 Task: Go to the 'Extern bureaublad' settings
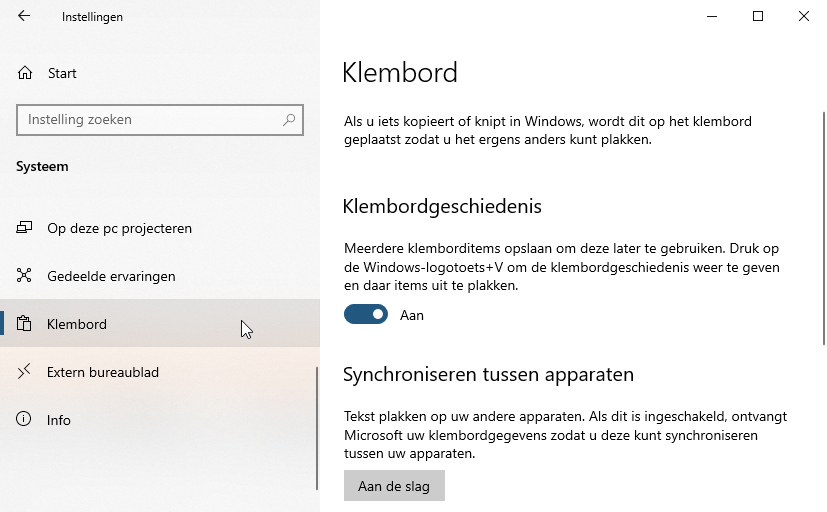(103, 372)
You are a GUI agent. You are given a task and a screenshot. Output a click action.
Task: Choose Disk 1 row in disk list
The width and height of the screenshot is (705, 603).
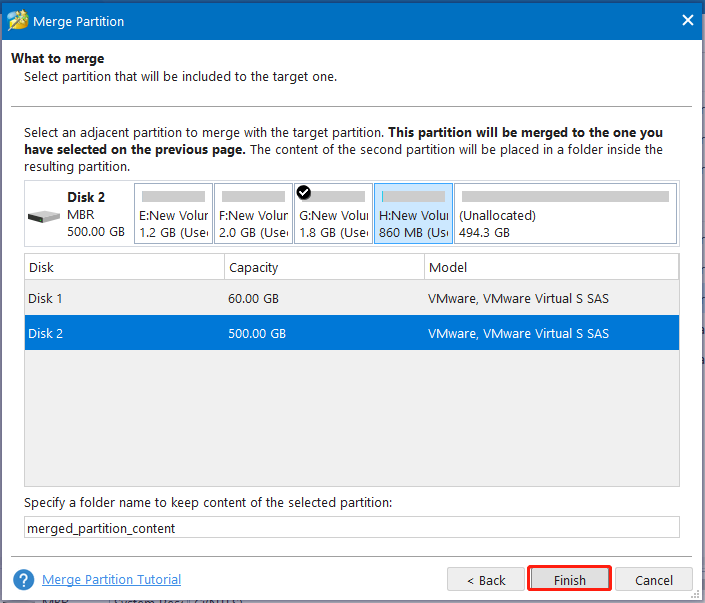(x=352, y=298)
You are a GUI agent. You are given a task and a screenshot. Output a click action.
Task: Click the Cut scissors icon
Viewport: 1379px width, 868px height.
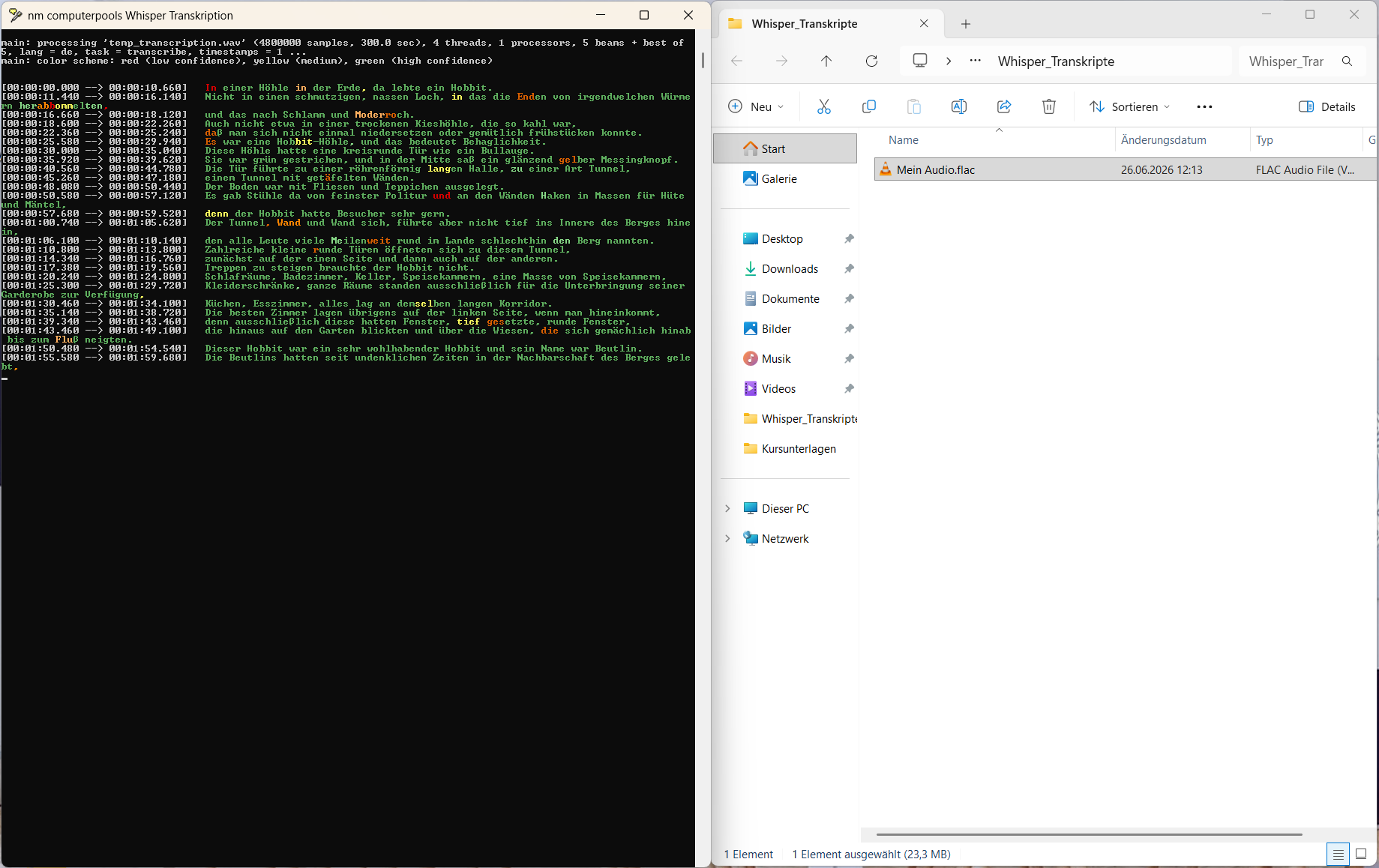[x=824, y=106]
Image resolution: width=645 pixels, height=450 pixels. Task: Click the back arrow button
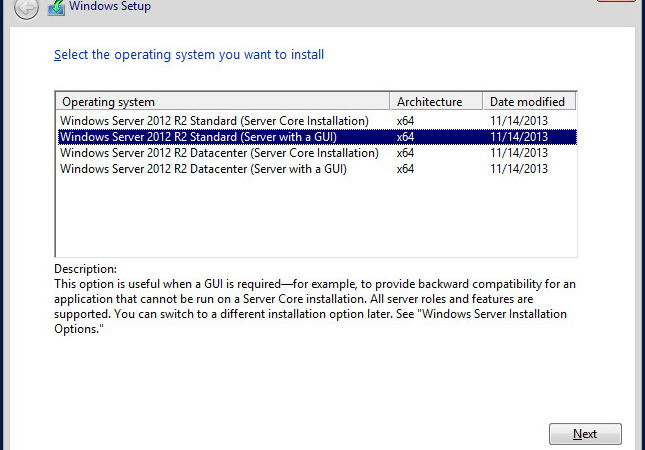coord(26,7)
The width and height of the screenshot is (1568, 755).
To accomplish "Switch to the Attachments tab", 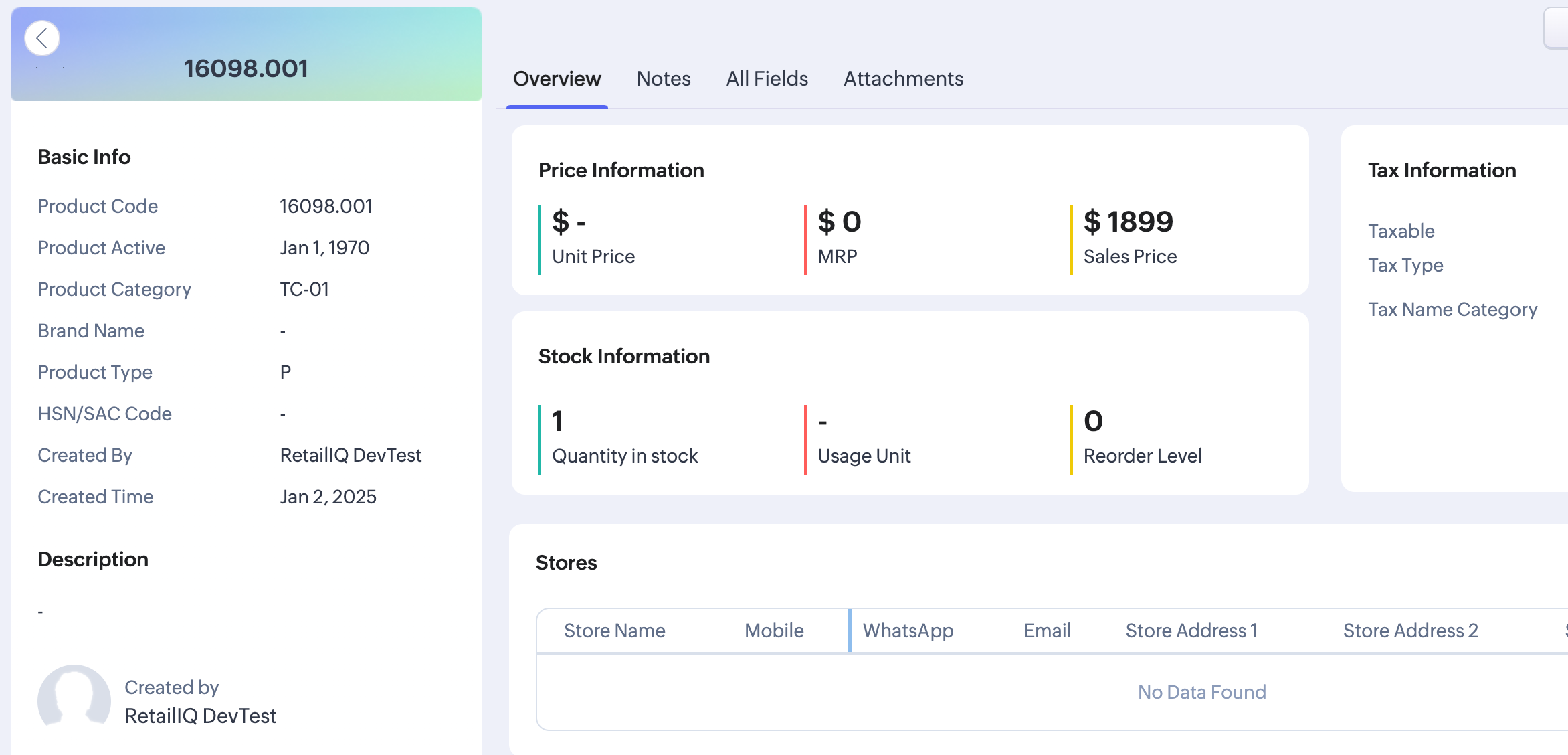I will click(x=903, y=79).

* **Your instructions**:
Only one part of the material above is wanted: the lines from the one with "The width and height of the screenshot is (705, 603)." up to and including the one with "The width and height of the screenshot is (1568, 755).". Please copy them exactly, pictures left out.

* **Result**:
The width and height of the screenshot is (705, 603).
(x=352, y=298)
You are a GUI agent. You are given a task and a screenshot. Output a click action.
Task: Click the Cut scissors icon
Viewport: 1379px width, 868px height.
[x=824, y=106]
Image resolution: width=645 pixels, height=450 pixels. Task: Click the back arrow button
coord(26,7)
The width and height of the screenshot is (1568, 755).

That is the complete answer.